All of that together makes it a very beginner friendly system. You don’t roll fistfuls of dice, you don’t do a lot of math, you make all the choices when designing your character.

And that leads to the upcoming core rule book. Almost 100 pages of maps, complete rules, several mini-games to spice up the gameplay and help retain immersion, nine species to choose from and unlimited possibilities.

If you had to pick three qualities that are most important to develop, which three would you say matter most?

It’s a scifi game, so scientific knowledge is a must. Willingness to redo what you have done if it isn’t working is also important. And skills in layout and graphic design are also key.

Scientific knowledge is a matter of thinking up cool ideas and then seeing how they can relate to science as we know it. And, as with all science, consult, test and refine. In this particular field, playtesting is part of it. If your tech is too tech, too esoteric for ease of use in gameplay, refine it and try again.

That speaks to the redo portion of the development. I often created a system, playtested, and it worked. But it wasn’t elegant. It didn’t flow, or broke immersion. Or it just didn’t fit into the design ethic of ‘easy to pick up and play’. So you redo it. Even if you really like it, refine it. Imagine taking it to a grade school and teaching kids. Would they get it? What about a retirement home? Would they lose interest? Keep it accessible.

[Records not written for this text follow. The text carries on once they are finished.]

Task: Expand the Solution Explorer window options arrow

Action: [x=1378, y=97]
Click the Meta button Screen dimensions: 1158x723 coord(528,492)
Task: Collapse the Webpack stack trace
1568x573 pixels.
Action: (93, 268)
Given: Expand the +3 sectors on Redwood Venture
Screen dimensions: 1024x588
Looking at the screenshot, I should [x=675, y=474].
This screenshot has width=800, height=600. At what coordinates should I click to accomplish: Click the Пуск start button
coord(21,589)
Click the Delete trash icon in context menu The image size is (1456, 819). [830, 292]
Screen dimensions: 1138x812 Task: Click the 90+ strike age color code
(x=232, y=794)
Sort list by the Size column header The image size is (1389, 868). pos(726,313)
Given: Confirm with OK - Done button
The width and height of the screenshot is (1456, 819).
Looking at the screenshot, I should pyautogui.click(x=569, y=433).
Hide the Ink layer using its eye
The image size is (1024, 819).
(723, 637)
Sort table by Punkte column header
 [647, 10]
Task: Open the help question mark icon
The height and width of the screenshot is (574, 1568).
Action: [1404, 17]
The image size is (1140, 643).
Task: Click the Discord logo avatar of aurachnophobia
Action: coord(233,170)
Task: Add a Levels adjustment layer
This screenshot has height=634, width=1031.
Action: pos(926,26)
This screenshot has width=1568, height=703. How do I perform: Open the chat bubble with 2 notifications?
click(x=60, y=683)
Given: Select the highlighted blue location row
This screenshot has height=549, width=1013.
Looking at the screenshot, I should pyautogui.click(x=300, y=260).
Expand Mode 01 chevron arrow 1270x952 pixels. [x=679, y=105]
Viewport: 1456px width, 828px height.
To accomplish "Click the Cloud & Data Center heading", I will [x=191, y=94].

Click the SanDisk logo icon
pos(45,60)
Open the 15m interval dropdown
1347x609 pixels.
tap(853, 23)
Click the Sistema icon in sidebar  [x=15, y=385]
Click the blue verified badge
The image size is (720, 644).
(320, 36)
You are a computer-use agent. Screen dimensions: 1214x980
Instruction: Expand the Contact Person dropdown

Layout and design. Rule one, avoid the ‘wall of text’. Sometimes, you have to pass on a lot of information. Break it up with graphics, charts, pictures. Read it over. Does it seem too dry, too wordy? When you look at the page, what is your eye drawn to? Pleasing layouts require skill. Don’t be afraid to seek out a course to help you get started. Or, just look at books you found really easy to understand, that had a clear, pleasing design. Try to build that into your style. Don’t copy it, but look at what made it a good layout in your eyes. Take that and apply it to your own work.

Any advice for folks feeling overwhelmed?

Accept it. That’s always the first step. Then assess. What’s overwhelming you? If possible, put that aside and work on another aspect of the project. Or just take a break from it. Though sometimes that can make it worse, make the project take on an even more daunting aspect. This is where making lists helps. Take a look at that list of things to do and see if there is a thing on it that isn’t overwhelming. Just do that thing, cross it off the list. If you have collaborators, let them know you are struggling. Sometimes just sharing the trouble can bring it down to a more manageable level.